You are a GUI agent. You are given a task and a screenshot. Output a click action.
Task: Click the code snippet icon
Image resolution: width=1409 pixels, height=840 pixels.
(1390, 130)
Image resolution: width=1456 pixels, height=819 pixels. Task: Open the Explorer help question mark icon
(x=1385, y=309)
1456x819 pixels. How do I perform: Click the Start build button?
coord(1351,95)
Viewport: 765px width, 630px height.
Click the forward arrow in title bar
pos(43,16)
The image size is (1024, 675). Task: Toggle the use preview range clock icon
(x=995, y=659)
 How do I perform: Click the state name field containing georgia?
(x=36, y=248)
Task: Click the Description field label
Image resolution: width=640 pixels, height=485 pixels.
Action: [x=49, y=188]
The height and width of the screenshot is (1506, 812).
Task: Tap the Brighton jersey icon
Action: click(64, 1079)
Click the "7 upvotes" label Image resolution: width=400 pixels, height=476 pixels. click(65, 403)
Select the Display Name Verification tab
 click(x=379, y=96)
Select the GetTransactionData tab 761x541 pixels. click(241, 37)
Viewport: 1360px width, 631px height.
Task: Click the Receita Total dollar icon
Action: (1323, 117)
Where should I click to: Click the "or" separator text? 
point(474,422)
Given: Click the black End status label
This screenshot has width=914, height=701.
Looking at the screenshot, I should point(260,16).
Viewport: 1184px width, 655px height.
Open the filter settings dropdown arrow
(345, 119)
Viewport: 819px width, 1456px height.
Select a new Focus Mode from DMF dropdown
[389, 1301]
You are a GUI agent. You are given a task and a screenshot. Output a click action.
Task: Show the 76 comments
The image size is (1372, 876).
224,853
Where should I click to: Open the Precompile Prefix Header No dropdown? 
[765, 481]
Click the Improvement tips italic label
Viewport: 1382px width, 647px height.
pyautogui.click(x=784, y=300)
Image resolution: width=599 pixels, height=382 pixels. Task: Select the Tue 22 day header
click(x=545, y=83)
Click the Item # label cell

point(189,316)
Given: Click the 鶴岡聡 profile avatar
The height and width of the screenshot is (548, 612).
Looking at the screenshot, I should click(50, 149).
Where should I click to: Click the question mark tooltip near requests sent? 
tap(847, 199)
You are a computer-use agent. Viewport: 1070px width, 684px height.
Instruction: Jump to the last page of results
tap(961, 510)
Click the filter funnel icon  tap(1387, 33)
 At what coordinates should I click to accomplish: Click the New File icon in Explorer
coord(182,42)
- - - -
Directions:
Update the data from the line with "Click the filter" through the end, changing every "icon" to "button" and leaving all else the same. Give back only those lines.

Correct output:
Click the filter funnel button  tap(1387, 33)
 At what coordinates should I click to accomplish: Click the New File button in Explorer
coord(182,42)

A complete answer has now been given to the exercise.